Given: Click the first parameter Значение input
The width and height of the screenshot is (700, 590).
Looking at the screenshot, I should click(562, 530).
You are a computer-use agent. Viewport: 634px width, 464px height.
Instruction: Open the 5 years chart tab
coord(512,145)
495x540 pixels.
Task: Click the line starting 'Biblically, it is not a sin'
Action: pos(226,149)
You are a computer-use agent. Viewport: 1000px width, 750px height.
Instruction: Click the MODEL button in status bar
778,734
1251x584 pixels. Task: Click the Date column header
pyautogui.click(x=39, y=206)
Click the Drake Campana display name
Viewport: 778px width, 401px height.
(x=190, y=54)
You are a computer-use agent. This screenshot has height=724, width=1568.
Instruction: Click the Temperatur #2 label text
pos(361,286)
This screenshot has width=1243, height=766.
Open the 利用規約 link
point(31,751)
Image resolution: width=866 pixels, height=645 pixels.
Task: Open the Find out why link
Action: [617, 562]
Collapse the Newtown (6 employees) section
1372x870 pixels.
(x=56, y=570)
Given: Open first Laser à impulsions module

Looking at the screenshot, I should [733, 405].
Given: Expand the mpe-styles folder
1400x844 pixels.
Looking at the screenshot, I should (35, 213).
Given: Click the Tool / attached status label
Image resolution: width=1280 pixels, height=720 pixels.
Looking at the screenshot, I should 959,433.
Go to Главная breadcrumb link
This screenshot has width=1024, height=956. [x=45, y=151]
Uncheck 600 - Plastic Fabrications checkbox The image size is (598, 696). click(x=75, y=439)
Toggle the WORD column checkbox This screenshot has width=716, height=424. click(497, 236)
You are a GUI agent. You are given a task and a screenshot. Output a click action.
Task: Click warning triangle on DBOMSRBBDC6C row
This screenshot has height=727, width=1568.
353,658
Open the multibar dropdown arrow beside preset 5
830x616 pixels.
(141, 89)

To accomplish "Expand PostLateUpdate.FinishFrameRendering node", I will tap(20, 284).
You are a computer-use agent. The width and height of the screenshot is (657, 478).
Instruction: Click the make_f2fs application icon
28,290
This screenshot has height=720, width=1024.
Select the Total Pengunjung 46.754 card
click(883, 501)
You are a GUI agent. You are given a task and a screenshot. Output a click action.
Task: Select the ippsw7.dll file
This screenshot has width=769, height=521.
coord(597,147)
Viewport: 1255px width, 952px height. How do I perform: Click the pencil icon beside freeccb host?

==*==

YOUR GOAL >> Each line from the material above that mentions the word "Expand" needs to be copied.

ANSWER SPACE >>
Given: Expand the mpe-styles folder
To accomplish "Expand PostLateUpdate.FinishFrameRendering node", I will tap(20, 284).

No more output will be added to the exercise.